I started working on differential equations last week, and i had an exercise where i had to find two solutions for a differential equation(with different initial conditions). This is the equation: $$y''-3y' + 2y=0$$
So i have found the general solution for this equation, which is : $$ y= \alpha e^{2x} + \beta e^x$$
But the exercise asks me to find $y_1, y_2$ for these different initial conditions:
$\begin{cases} y_1(0)=1 \\ y_1'(0)=0 \end{cases}$ $\begin{cases} y_2(0)=0 & \\ y_2'(0)=1 & \end{cases}$
I found both solutions after solving two different systems of linear equations and this was the result:
$y_1 =e^{2x} - 2e^x$, $y_2=-e^{2x} + e^x$.
The problem comes when the exercise tells me i have to prove these equations $y_1$, $y_2$ are linearly independent in the vectorial space of all real functions $f:\mathbb{R}\longrightarrow\mathbb{R}$
I tried using knowledge i learnt from Linear Algebra:
$y_1,y_2$ are linearly independant if there exist scalars $a_1,a_2$ not all zero that: $a_1y_1 + a_2y_2=0$.
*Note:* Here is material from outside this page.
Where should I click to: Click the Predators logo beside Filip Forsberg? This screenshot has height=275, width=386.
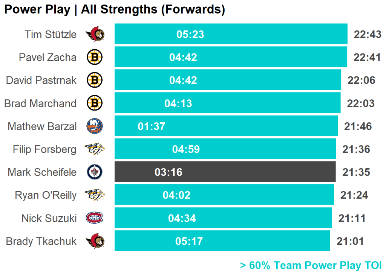coord(95,149)
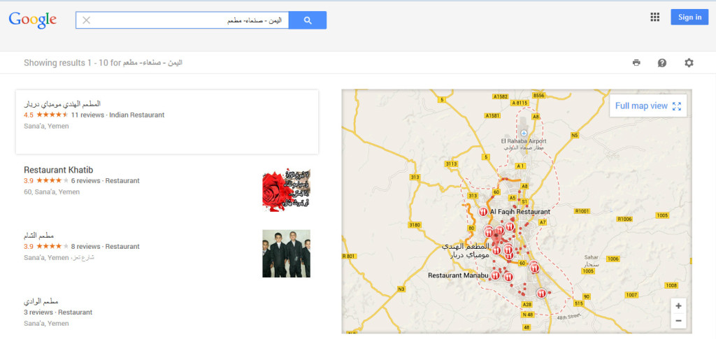Screen dimensions: 716x339
Task: Click the Google logo
Action: point(33,20)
Thus, $$a_1(e^{2x} - 2e^x) + a_2(e^{2x} + e^x)=0$$
We can re-write this as: $$e^{2x}(a_1 + a_2) + e^x(-2a_1 + a_2)=0$$
if we solve this system : $\begin{cases} a_1 + a_2=0 \\ -2a_1 + a_2=0 \end{cases}$
We can deduce: $a_1 =0=a_2$. Then our functions are linearly independant, and we finished. Was my reasoning right? Is there any mistake?